- [How to complete this task] Note the line containing "Where should I"; from it through the last line below, give only those lines again, exactly, both ends included, skipping pictures.

- [Supplied records]
===
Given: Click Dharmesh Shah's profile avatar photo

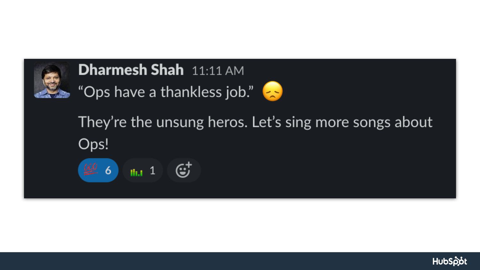Looking at the screenshot, I should [x=52, y=80].
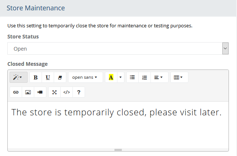Expand the color picker arrow beside 'A'
Image resolution: width=237 pixels, height=156 pixels.
[120, 77]
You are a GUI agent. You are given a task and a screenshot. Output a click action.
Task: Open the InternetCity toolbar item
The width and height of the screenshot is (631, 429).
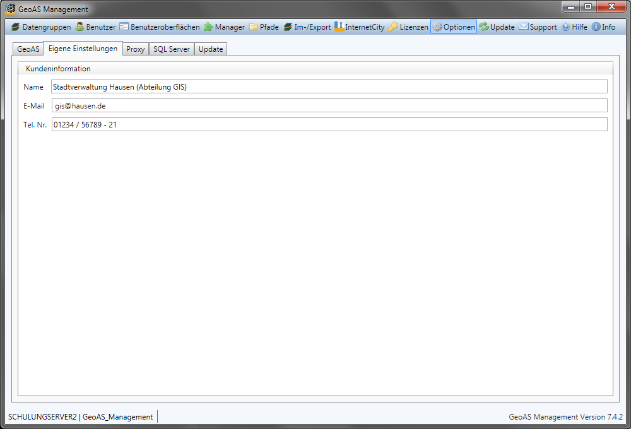click(339, 27)
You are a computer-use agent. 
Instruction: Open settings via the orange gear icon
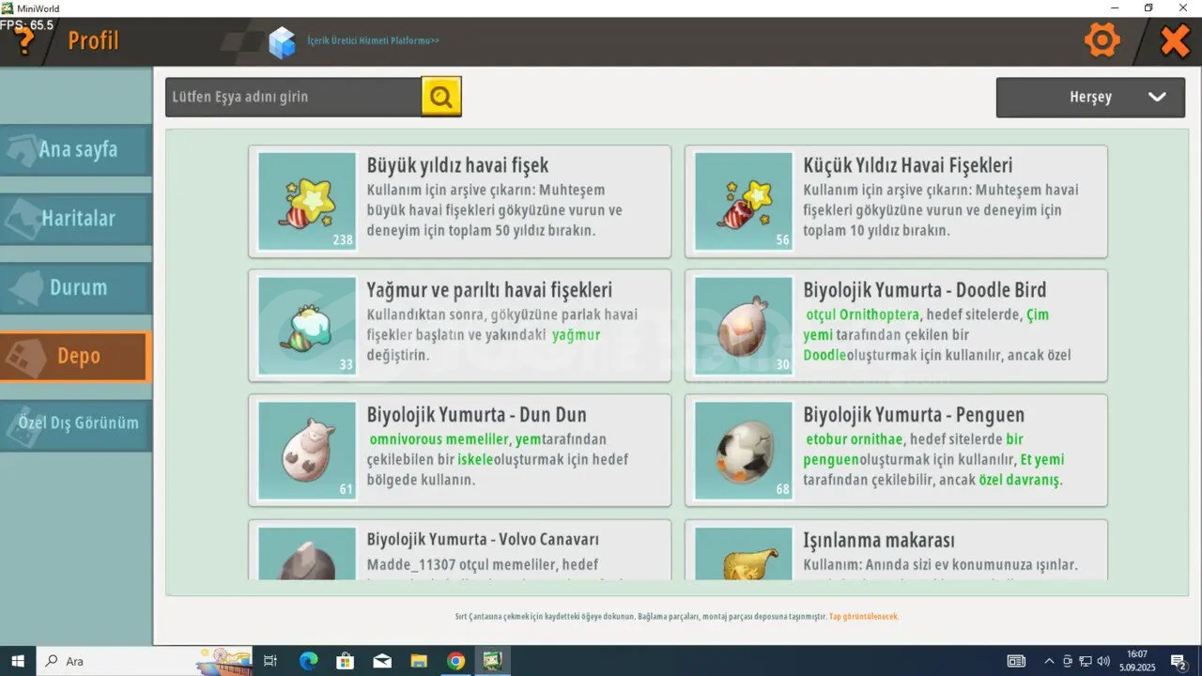pos(1102,40)
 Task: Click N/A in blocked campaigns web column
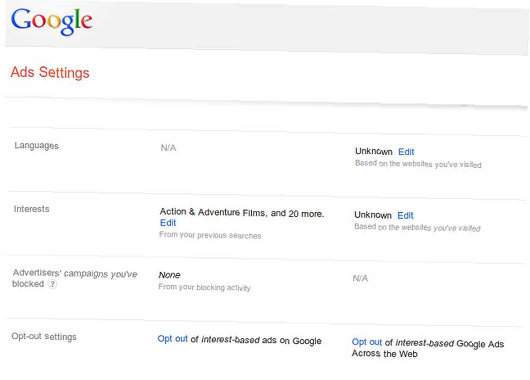click(x=360, y=278)
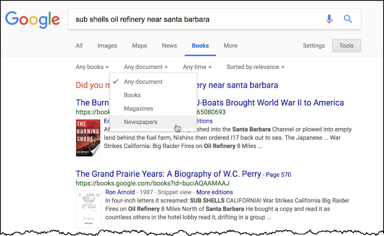Expand the Any books dropdown
This screenshot has width=384, height=236.
[92, 67]
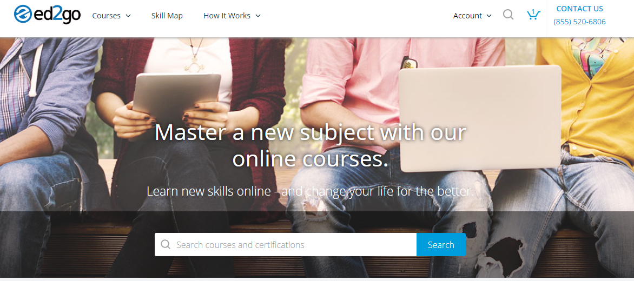Viewport: 634px width, 281px height.
Task: Open the Courses menu label
Action: coord(107,16)
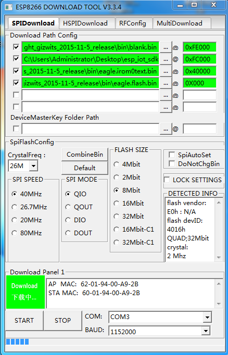Screen dimensions: 228x355
Task: Tick the LOCK SETTINGS checkbox
Action: pyautogui.click(x=167, y=180)
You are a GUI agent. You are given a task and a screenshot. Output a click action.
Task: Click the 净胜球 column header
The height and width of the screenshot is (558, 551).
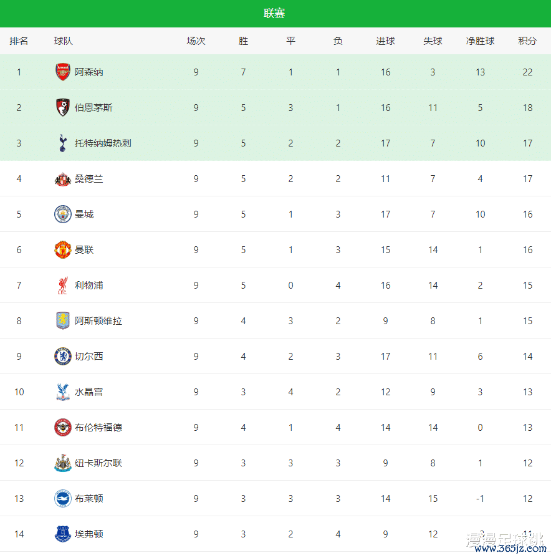(480, 41)
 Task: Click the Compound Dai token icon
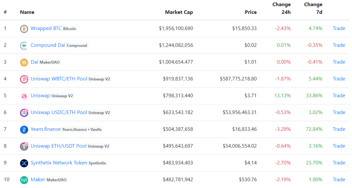point(24,46)
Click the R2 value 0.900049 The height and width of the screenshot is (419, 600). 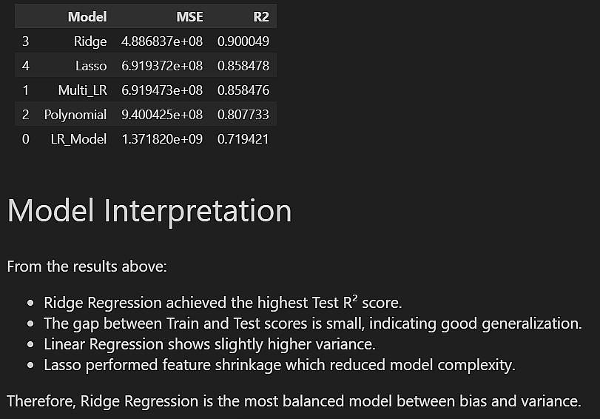click(243, 41)
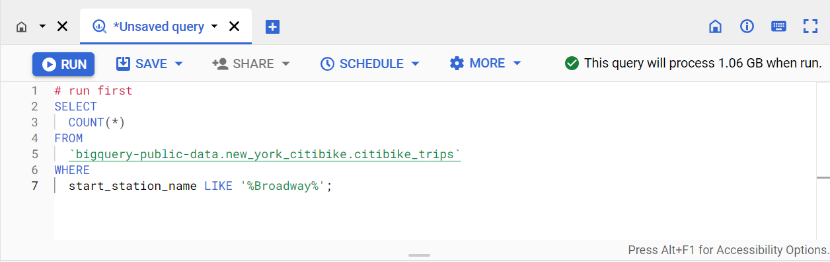Open Unsaved query tab dropdown arrow

[x=214, y=27]
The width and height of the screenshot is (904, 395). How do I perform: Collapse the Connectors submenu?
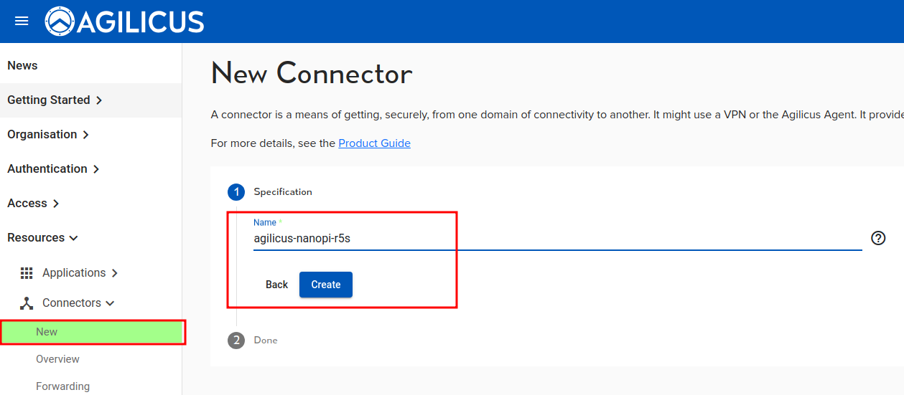78,303
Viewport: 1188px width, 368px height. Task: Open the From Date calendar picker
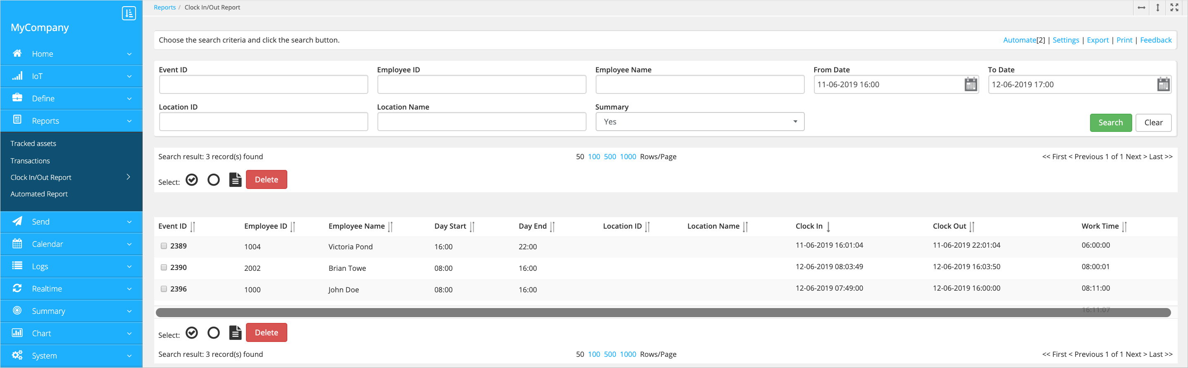coord(970,84)
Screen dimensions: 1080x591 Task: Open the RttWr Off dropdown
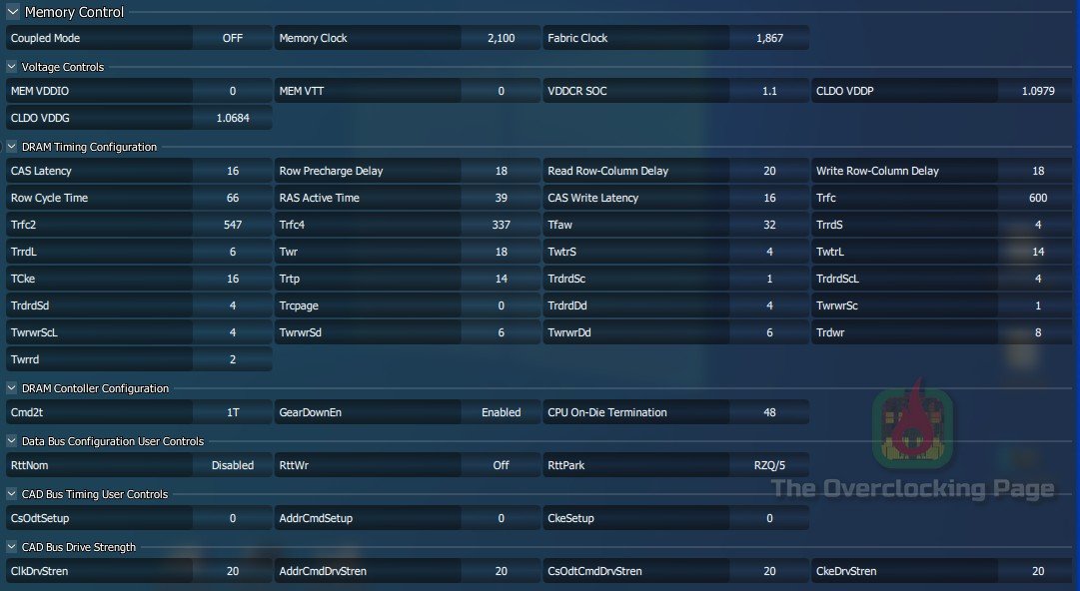[501, 465]
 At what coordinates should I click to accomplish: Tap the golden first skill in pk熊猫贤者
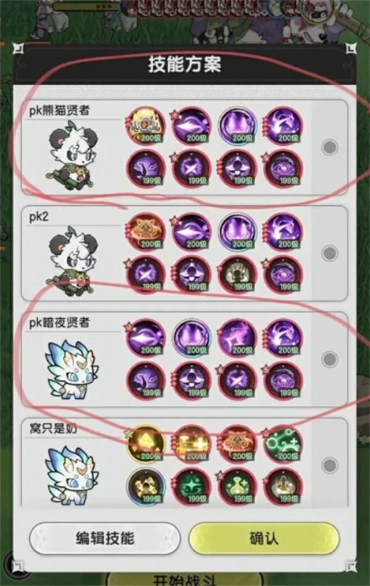tap(146, 126)
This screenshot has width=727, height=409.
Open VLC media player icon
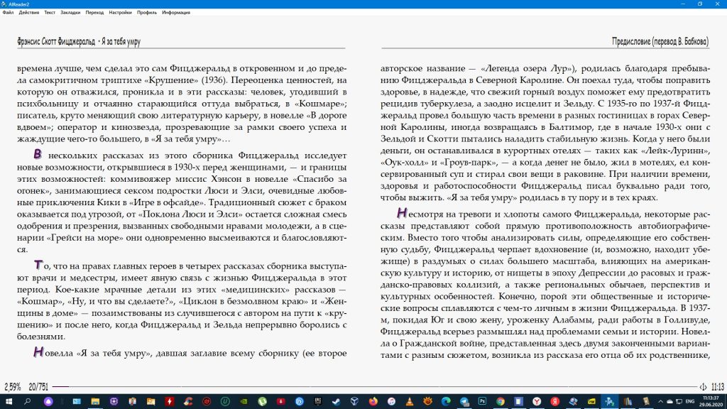click(x=409, y=402)
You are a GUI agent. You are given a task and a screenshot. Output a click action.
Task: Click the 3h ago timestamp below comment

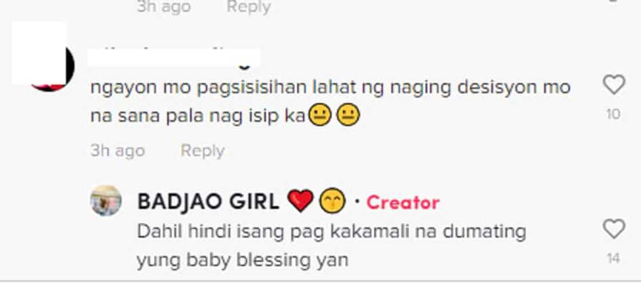click(x=118, y=151)
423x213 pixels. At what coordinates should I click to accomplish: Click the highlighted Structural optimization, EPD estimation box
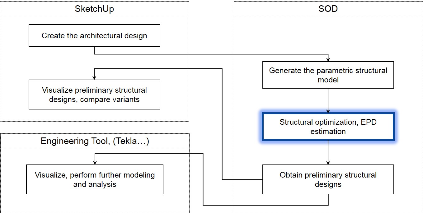[x=328, y=127]
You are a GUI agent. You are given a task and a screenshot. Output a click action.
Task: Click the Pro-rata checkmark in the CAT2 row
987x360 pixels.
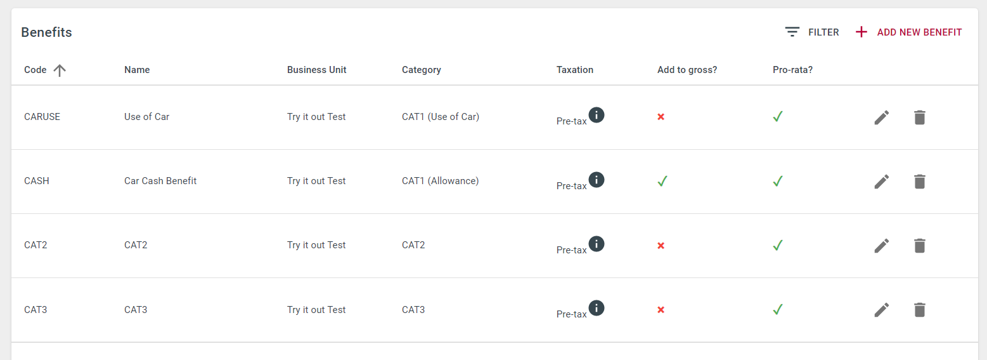778,245
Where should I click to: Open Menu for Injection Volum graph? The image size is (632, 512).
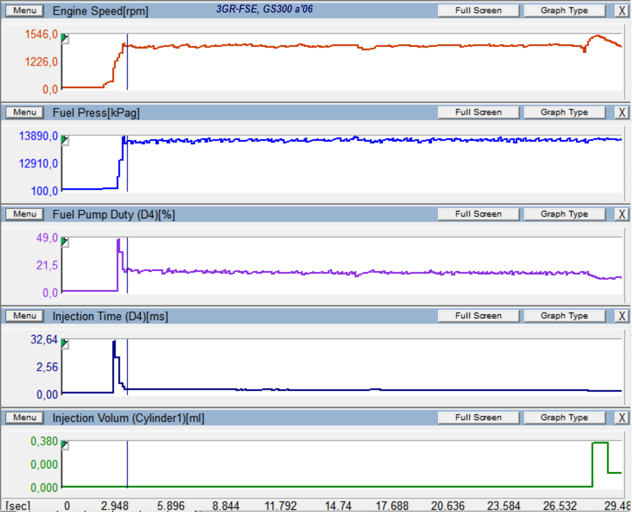pyautogui.click(x=25, y=418)
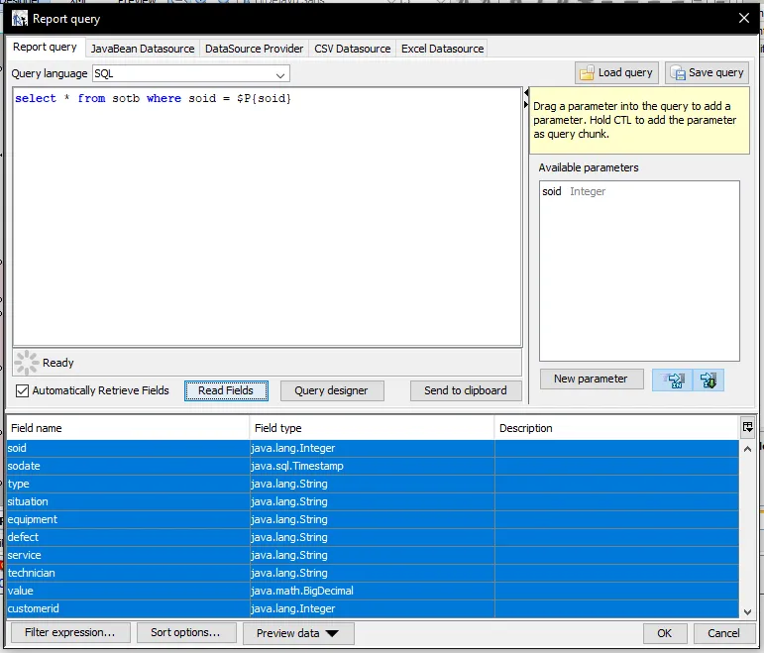Open the CSV Datasource tab

click(x=352, y=49)
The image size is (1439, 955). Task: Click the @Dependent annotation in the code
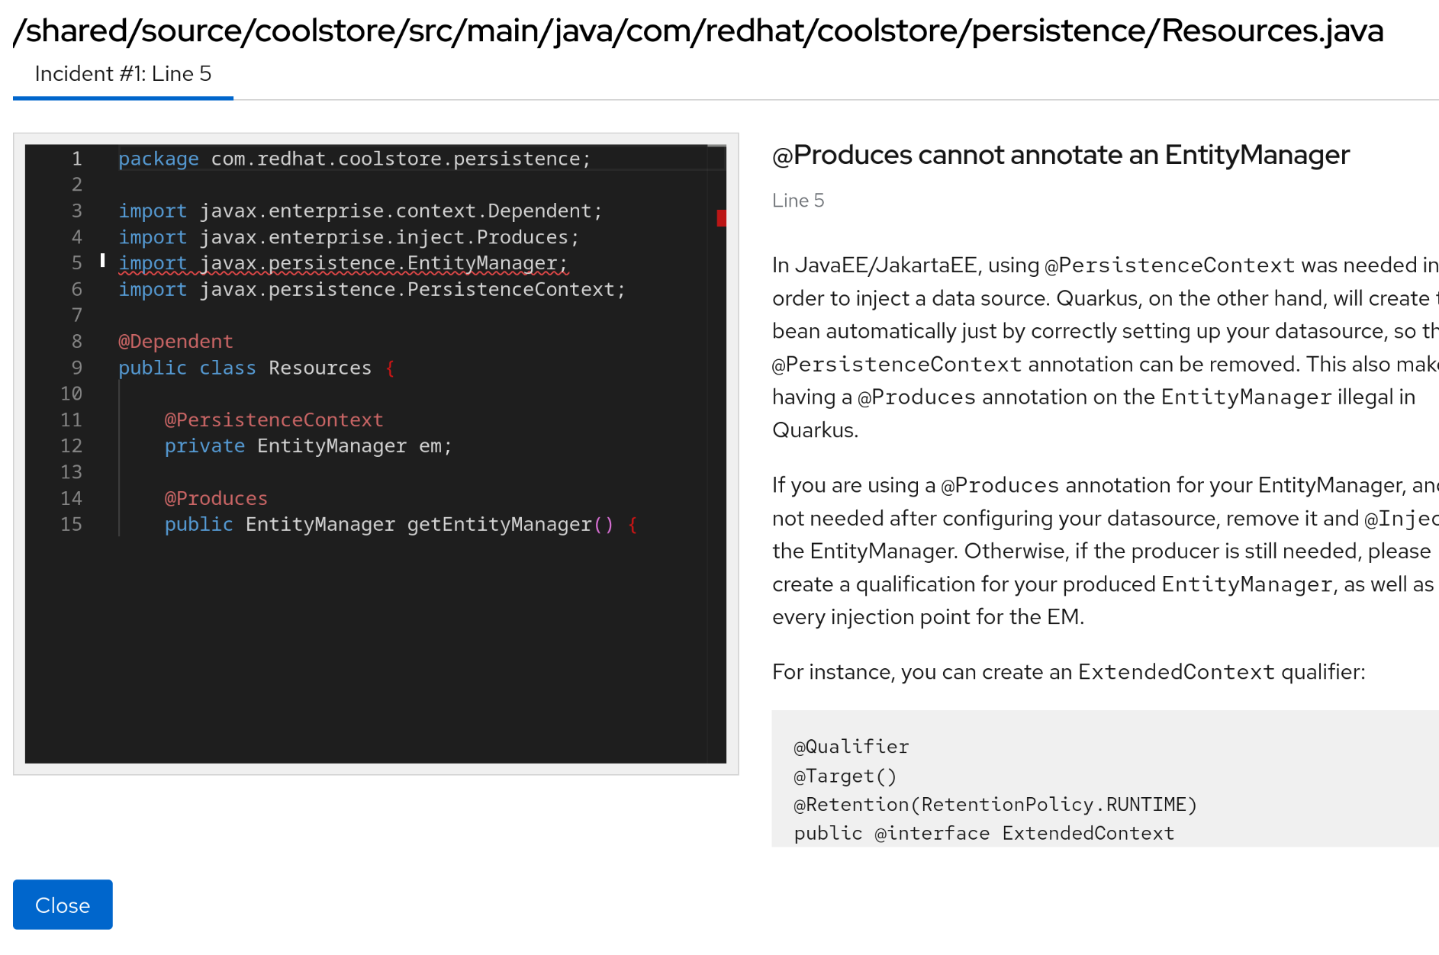[175, 341]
===
- [Reply]
Where should I click to: Open Menu for Injection Volum graph? The image size is (632, 512).
pyautogui.click(x=25, y=418)
Open the CSV Datasource tab

click(x=352, y=49)
The image size is (1439, 955). Task: Click the @Dependent annotation in the code
[175, 341]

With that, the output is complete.